→ **The request**
Show each line from the listing below that contains the word "Where", copied in full.

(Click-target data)
▽

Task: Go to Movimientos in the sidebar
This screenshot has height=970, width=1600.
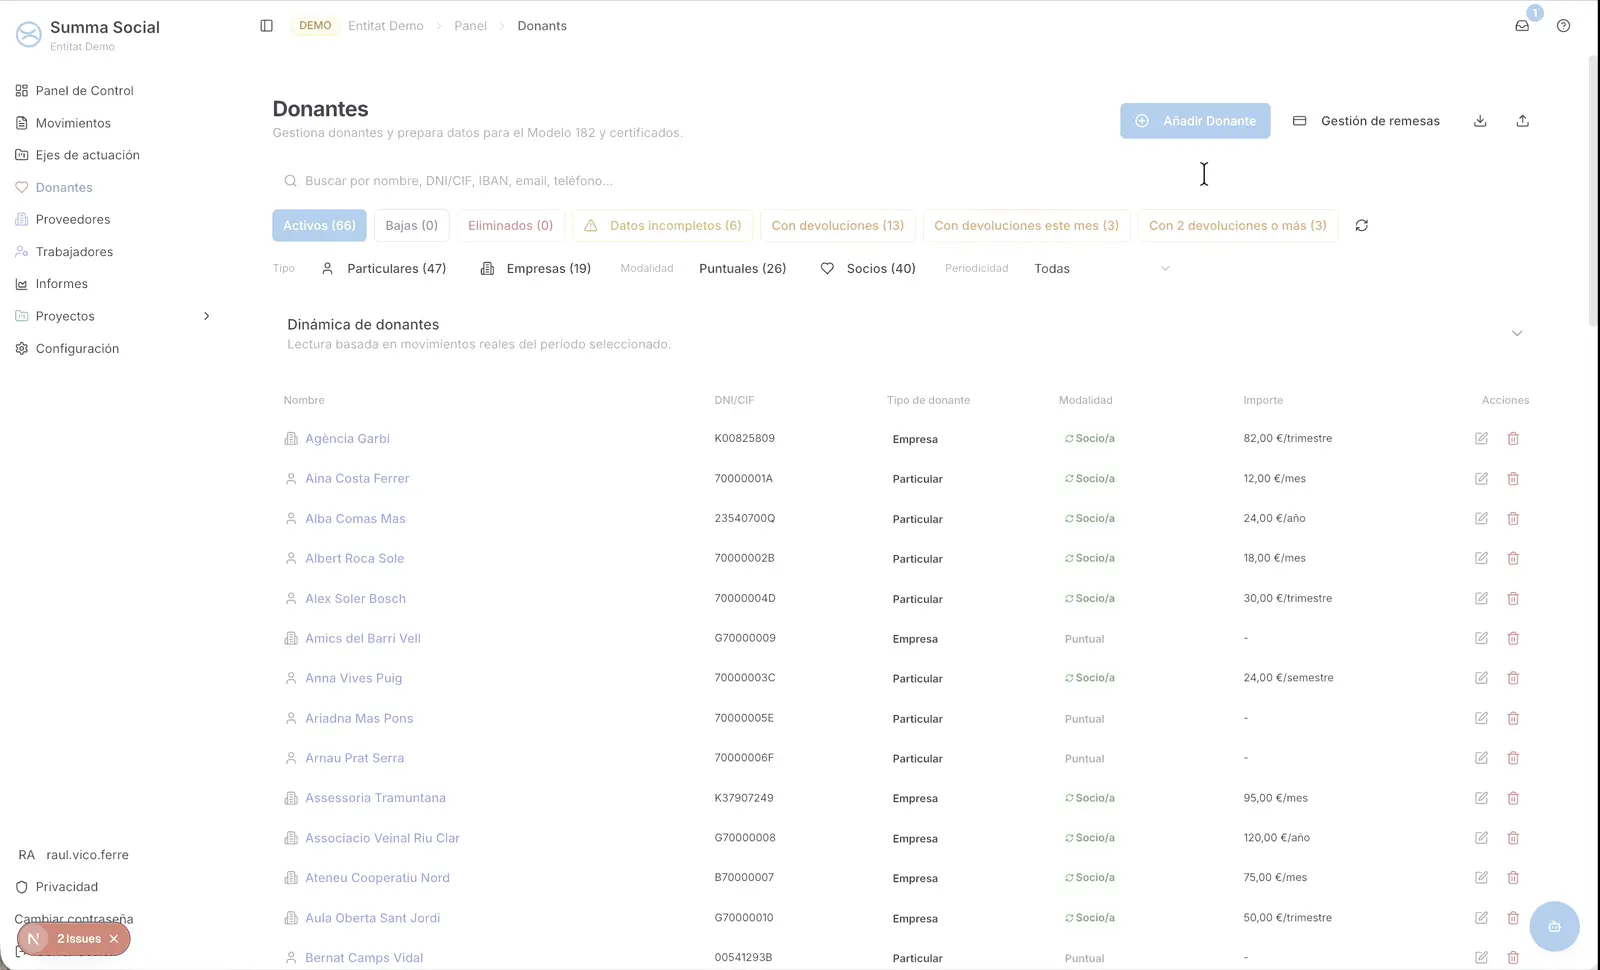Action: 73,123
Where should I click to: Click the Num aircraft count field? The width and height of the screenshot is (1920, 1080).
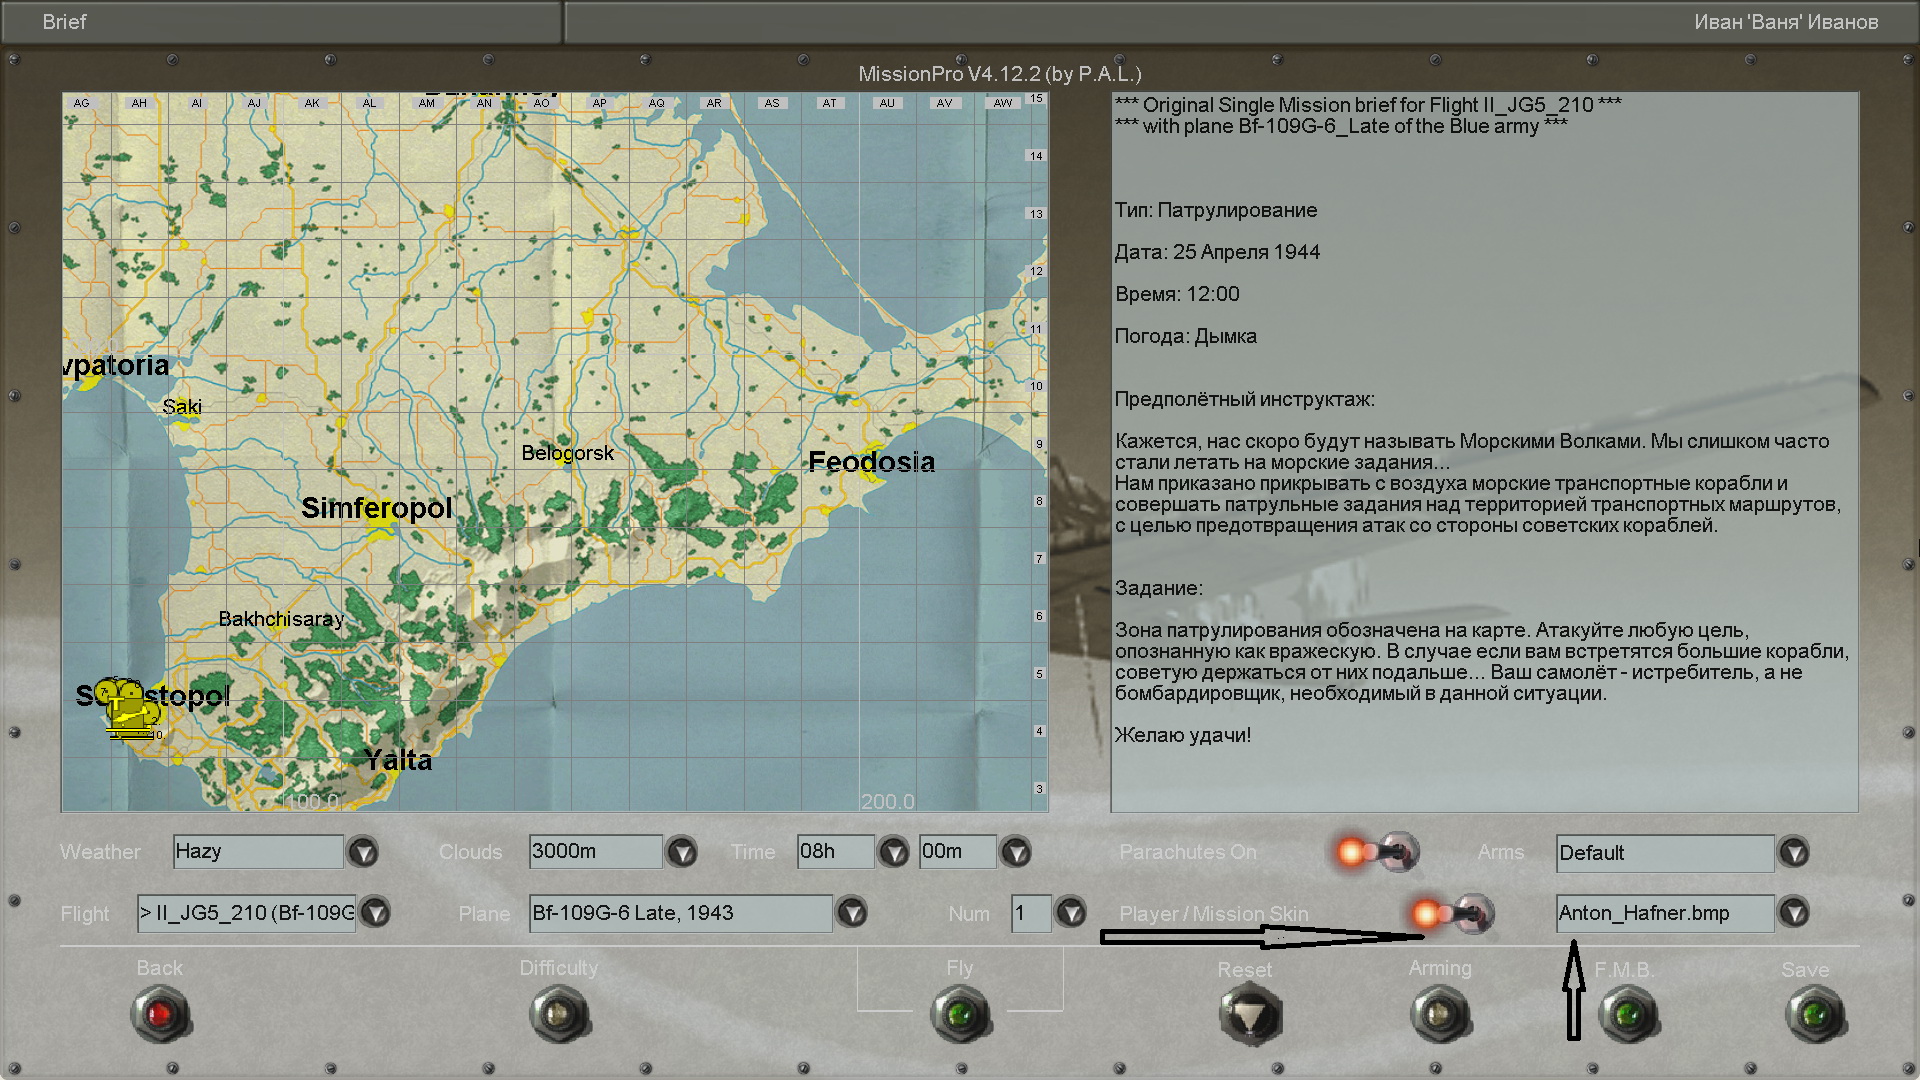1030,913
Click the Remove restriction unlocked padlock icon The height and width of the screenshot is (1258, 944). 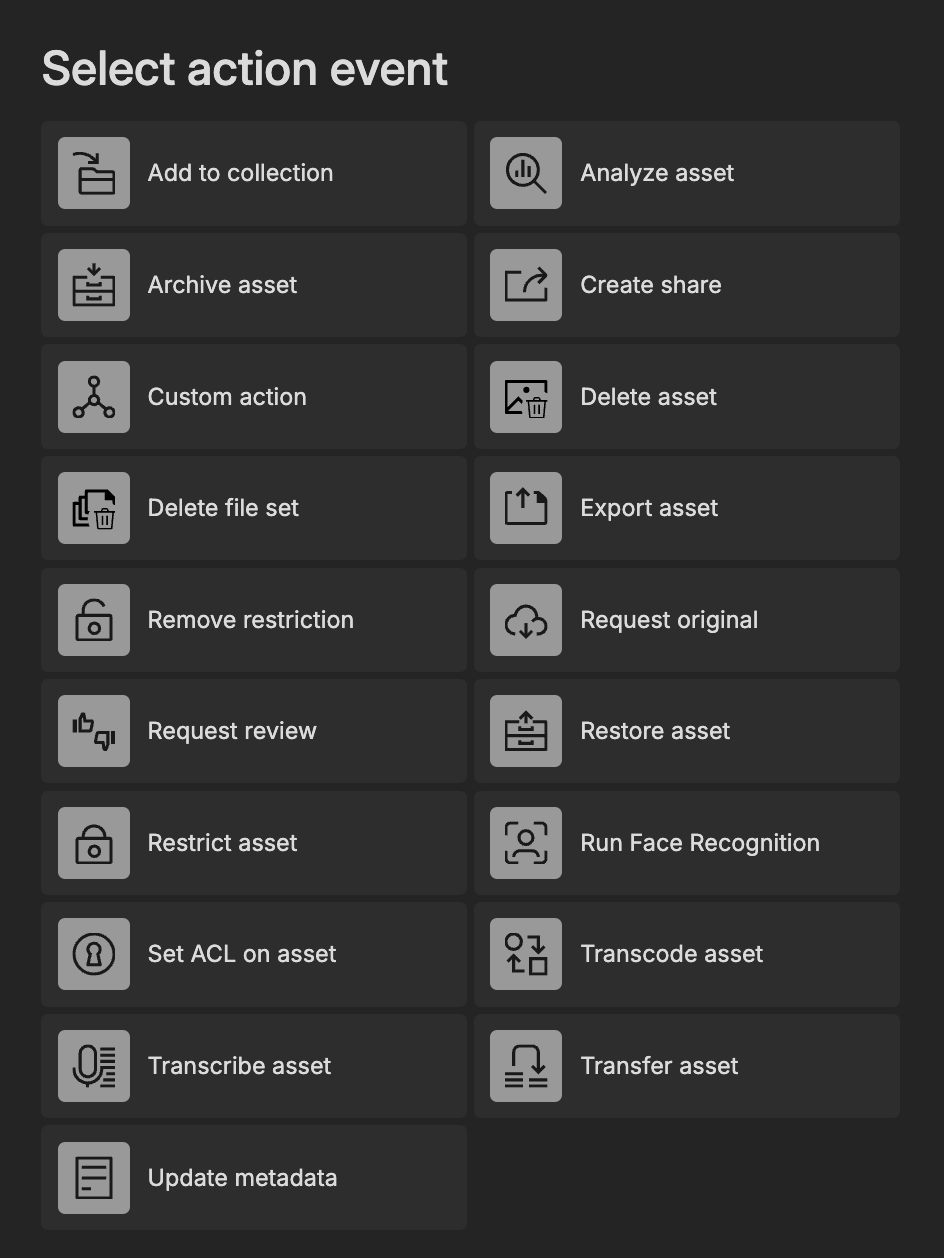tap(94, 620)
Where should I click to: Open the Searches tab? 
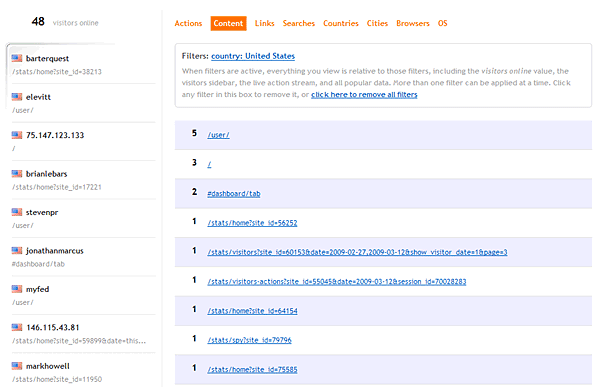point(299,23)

△

→ **Correct answer**
Where should I click to: Click the Num aircraft count field? The width and height of the screenshot is (1920, 1080).
Where should I click to: Open the Searches tab? 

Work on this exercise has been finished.